Repository files navigation

DiffSyn: A Generative Diffusion Approach to Materials Synthesis Planning

This is the official repository of

DiffSyn: A Generative Diffusion Approach to Materials Synthesis Planning

Published in Nature Computational Science, 2026

Featured in MIT News

Elton Pan†, Soonhyoung Kwon‡, Sulin Liu†, Mingrou Xie‡, Alexander Hoffman†, Yifei Duan†, Thorben Prein§, Killian Sheriff†, Yuriy Roman-Leshkov‡, Manuel Moliner¶, Rafael Gomez-Bombarelli†, Elsa Olivetti†*

† MIT Materials Science & Engineering, ‡ MIT Chemical Engineering, § TUM, ¶ ITQ-UPV

A subset of the results is also reported in NeurIPS AI for Materials (Oral Spotlight) paper, 2024.

license

DOI

System requirements

  • Python version 3.10.4
  • CUDA version >= 11.3

To check your CUDA version, run nvcc --version.

Note: If your CUDA version is earlier than 11.3, you will have to change <YOUR_CUDA_VERSION> to an earlier version for the following lines in env/requirements.txt:

--extra-index-url https://download.pytorch.org/whl/cu<YOUR_CUDA_VERSION>
--find-links     https://data.pyg.org/whl/torch-1.12.1+cu<YOUR_CUDA_VERSION>.html

torch==1.12.1+cu<YOUR_CUDA_VERSION>
torchvision==0.13.1+cu<YOUR_CUDA_VERSION>
torchaudio==0.12.1+cu<YOUR_CUDA_VERSION>

All experiments (training, inference and evaluation) are performed on a Rocky Linux machine with a NVIDIA RTX A5000 GPU (24GB RAM).

A) Installation guide

  1. Clone the repo
git clone https://github.com/eltonpan/zeosyn_gen.git
  1. Navigate into the repo
cd zeosyn_gen
  1. Create environment
conda create -n zsg python=3.10.4
  1. Activate environment
conda activate zsg
  1. Install dependencies
pip install -r env/requirements.txt
  1. Enable conda environment for jupyter notebook
conda install -c anaconda ipykernel
python -m ipykernel install --user --name=zsg

B) Demo

We demonstrate the DiffSyn model for prediction synthesis recipes for UFI zeolite (Fig. 5 of the manuscript).

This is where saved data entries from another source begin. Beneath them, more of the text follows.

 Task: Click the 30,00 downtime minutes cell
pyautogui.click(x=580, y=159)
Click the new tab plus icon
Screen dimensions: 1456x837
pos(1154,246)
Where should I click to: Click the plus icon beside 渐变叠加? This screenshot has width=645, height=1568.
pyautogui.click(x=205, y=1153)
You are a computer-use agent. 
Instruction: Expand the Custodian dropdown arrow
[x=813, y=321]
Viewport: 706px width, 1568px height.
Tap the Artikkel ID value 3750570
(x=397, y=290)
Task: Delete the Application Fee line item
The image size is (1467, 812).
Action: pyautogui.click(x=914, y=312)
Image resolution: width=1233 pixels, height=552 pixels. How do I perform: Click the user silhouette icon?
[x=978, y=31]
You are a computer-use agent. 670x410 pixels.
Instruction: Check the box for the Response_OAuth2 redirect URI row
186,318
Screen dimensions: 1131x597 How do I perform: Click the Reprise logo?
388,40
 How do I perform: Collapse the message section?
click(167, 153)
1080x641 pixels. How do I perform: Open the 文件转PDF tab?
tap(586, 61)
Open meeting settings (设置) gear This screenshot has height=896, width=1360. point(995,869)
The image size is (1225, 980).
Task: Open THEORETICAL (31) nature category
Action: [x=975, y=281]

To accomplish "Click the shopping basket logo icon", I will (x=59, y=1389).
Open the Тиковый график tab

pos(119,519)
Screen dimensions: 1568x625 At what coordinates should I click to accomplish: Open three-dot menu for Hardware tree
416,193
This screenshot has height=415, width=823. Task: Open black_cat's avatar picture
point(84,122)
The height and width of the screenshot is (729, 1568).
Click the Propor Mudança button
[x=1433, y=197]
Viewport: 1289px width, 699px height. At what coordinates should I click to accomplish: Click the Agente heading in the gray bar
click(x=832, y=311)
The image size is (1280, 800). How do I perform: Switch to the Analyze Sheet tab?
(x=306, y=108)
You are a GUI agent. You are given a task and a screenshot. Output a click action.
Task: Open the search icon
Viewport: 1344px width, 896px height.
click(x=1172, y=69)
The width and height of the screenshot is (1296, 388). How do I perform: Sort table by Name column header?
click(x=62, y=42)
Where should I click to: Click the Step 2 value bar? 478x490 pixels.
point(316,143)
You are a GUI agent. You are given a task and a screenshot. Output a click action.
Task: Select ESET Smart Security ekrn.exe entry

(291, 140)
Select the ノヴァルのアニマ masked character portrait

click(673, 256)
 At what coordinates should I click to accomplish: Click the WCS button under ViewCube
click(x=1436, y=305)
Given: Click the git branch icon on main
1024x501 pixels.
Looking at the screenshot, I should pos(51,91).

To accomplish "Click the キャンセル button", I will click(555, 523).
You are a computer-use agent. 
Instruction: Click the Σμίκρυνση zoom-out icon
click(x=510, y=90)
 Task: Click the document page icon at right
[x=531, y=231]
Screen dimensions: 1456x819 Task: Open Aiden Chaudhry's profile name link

1. Generating new synthesis routes using DiffSyn for a specific system

To download trained model weights model.pt, run:

wget -O runs/diff/system/run1/model.pt https://www.dropbox.com/scl/fi/vmf5ag87vszlikmlsnlg4/model.pt?rlkey=9p1d2ht0qxr32of0xizsmqxat&st=obgh0a2n&dl=1

This saves the model.pt in the folder runs/diff/system/run1/.

To run inference using DiffSyn, run:

python predict.py

Configurations are defined in predict.py. Here, we generate synthesis recipes for the UFI zeolite with C1COCCN2CCOCCOCCN(CCO1)CCOCCOCC2 as the OSDA. This automatically saves the generated routes at predictions/UFI_C1COCCN2CCOCCOCCN(CCO1)CCOCCOCC2/syn_pred.csv.

Note: Generating 1000 synthesis routes takes ~2 min.

2. Visualizing generated synthesis recipes

In the same directory as the above, results can be visualized using predictions/UFI_C1COCCN2CCOCCOCCN(CCO1)CCOCCOCC2/compare_pred_and_true.ipynb (Fig. 5a and 5e of the manuscript).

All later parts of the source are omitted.